[Records from a dataset]

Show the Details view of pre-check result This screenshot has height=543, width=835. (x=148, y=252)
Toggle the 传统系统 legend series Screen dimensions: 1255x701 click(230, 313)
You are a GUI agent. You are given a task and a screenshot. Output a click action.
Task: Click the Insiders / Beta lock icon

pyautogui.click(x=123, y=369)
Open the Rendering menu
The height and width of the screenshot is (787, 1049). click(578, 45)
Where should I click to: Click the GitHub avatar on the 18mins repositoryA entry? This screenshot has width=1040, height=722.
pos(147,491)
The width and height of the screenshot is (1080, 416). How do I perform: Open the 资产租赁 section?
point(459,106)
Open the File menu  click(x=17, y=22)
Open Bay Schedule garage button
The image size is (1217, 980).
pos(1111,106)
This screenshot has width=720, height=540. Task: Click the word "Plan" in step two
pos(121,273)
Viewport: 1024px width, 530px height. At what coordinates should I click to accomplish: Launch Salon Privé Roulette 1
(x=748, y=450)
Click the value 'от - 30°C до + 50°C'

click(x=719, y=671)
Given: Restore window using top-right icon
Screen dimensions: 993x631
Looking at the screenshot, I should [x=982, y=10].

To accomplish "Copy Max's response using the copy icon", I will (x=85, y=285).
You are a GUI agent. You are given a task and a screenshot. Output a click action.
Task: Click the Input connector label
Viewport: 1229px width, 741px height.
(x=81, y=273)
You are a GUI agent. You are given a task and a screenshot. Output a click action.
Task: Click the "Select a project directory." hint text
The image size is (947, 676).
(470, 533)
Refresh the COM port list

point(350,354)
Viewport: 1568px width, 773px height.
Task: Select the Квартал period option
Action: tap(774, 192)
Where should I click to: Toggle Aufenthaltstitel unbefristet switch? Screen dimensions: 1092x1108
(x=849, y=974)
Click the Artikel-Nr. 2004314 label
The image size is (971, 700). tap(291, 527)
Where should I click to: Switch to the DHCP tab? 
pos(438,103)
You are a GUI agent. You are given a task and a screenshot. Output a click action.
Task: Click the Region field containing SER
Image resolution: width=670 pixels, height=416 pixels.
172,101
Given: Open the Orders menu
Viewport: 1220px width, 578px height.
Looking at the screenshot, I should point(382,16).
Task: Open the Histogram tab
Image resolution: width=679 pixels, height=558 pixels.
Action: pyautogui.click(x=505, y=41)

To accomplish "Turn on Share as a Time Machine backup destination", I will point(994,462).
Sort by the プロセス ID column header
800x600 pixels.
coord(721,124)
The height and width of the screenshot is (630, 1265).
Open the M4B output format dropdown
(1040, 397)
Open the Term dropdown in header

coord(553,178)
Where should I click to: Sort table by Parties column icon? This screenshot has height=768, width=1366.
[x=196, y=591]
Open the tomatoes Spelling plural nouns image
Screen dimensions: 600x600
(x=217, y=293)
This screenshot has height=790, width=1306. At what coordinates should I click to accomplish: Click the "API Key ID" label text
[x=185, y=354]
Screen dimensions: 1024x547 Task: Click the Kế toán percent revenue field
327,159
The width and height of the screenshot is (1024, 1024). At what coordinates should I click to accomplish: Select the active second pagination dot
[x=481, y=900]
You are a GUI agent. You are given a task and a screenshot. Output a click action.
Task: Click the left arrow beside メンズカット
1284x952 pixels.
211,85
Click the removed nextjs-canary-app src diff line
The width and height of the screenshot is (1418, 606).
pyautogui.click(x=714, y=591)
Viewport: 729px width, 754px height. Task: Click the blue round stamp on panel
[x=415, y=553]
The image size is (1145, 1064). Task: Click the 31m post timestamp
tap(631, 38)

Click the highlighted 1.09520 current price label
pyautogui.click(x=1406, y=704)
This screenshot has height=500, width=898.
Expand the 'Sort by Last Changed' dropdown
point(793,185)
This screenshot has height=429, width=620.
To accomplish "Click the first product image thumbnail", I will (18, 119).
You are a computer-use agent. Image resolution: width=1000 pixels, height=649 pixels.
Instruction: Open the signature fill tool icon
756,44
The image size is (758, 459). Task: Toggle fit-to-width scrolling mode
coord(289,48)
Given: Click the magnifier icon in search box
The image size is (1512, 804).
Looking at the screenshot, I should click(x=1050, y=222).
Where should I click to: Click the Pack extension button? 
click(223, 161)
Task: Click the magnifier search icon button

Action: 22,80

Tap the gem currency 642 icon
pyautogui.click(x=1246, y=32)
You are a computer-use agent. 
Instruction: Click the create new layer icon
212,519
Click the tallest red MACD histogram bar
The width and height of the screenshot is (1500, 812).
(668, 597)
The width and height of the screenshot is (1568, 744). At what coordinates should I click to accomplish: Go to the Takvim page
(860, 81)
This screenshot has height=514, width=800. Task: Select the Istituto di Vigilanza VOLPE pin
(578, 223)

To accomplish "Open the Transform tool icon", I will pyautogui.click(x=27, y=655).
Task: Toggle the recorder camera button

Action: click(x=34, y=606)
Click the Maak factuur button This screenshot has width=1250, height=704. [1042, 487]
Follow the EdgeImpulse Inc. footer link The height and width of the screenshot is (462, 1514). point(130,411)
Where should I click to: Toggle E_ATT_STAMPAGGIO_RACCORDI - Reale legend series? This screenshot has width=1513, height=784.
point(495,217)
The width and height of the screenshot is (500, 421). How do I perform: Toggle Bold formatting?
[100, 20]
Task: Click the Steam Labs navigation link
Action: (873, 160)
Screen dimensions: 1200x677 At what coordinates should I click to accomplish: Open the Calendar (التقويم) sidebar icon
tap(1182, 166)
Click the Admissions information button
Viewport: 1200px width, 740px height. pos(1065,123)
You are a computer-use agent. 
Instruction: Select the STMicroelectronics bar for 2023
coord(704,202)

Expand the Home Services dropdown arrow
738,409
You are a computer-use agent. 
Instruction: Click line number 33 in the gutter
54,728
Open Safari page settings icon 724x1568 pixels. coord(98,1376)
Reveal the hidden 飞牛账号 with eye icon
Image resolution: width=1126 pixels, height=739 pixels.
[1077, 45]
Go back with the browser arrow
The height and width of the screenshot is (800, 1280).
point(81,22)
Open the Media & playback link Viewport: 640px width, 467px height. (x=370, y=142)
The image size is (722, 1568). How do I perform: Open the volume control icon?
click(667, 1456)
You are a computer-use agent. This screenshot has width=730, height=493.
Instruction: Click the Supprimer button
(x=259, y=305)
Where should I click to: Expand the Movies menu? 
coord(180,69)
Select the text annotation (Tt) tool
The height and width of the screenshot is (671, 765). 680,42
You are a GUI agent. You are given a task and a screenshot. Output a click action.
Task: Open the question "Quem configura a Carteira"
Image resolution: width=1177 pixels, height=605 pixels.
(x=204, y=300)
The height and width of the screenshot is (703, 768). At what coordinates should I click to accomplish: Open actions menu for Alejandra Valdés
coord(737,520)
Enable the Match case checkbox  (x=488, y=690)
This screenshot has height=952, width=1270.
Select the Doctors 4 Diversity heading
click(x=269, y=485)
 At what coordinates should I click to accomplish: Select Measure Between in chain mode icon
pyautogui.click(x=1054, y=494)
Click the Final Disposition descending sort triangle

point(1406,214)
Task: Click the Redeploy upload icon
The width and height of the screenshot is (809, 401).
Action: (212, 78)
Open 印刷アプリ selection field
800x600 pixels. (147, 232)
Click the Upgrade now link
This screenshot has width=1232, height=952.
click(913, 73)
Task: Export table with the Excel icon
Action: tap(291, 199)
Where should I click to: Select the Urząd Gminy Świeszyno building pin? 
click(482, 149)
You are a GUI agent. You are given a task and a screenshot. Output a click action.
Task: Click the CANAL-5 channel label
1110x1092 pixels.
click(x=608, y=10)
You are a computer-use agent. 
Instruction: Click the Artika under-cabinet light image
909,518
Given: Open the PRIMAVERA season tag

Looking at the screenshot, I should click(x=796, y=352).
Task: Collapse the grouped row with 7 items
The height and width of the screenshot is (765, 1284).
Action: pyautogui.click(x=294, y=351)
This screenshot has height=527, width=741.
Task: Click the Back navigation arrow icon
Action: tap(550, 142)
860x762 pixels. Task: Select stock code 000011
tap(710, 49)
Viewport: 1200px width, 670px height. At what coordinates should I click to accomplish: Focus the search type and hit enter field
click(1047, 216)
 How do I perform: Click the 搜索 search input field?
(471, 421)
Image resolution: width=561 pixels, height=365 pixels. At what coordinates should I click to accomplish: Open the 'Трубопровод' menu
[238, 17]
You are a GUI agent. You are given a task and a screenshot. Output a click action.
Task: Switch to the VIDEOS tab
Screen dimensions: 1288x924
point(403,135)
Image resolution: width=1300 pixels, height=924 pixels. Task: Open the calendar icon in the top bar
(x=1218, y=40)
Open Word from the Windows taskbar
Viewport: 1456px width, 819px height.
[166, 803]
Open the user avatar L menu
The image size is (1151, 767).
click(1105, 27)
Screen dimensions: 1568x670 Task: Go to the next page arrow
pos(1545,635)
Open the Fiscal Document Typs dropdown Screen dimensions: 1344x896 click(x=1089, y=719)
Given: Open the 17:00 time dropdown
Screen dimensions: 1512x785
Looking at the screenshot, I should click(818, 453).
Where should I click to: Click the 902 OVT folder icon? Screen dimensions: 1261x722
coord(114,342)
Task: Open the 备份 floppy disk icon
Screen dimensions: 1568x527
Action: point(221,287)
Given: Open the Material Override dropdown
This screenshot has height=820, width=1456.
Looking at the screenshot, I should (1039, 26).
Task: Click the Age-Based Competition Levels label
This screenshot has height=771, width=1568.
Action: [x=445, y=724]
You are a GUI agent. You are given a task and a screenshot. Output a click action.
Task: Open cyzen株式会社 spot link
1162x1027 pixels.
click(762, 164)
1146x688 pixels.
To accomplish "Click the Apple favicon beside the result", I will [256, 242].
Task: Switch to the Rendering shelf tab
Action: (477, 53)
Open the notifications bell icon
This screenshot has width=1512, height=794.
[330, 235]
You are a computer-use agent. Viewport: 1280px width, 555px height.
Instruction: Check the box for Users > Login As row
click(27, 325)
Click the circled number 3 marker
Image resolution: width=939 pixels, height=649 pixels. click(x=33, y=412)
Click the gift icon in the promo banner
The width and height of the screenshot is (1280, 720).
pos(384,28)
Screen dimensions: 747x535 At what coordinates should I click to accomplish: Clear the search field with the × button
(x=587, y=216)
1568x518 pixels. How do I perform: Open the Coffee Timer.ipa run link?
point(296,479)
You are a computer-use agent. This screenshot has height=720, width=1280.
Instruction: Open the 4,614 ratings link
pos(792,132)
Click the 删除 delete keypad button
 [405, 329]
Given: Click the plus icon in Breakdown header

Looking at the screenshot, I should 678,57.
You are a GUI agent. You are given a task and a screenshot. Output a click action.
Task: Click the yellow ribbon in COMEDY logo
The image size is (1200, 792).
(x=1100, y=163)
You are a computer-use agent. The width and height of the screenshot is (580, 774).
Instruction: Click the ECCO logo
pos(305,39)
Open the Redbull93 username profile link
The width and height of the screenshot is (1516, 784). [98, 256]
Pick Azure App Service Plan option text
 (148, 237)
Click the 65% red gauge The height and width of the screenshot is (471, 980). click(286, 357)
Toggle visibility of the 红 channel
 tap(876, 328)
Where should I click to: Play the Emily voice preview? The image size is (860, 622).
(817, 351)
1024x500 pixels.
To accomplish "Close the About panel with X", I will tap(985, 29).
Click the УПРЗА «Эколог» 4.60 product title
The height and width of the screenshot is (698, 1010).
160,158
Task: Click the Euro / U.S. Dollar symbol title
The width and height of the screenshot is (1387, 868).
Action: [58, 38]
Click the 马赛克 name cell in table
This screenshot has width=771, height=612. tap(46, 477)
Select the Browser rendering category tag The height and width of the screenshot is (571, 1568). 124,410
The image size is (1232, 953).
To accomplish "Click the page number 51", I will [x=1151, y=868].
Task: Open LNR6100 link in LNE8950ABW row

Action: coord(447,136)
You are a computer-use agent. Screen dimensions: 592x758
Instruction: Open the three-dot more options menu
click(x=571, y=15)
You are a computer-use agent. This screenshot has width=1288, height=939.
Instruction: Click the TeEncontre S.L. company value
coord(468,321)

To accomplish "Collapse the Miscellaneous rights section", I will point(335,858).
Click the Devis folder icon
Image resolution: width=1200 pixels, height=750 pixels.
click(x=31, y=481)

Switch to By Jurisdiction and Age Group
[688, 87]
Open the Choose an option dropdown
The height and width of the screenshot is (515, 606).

Task description -
When a line in the data holds the word "title", show that line.

Solution to this task -
Click the УПРЗА «Эколог» 4.60 product title
Task: Click the Euro / U.S. Dollar symbol title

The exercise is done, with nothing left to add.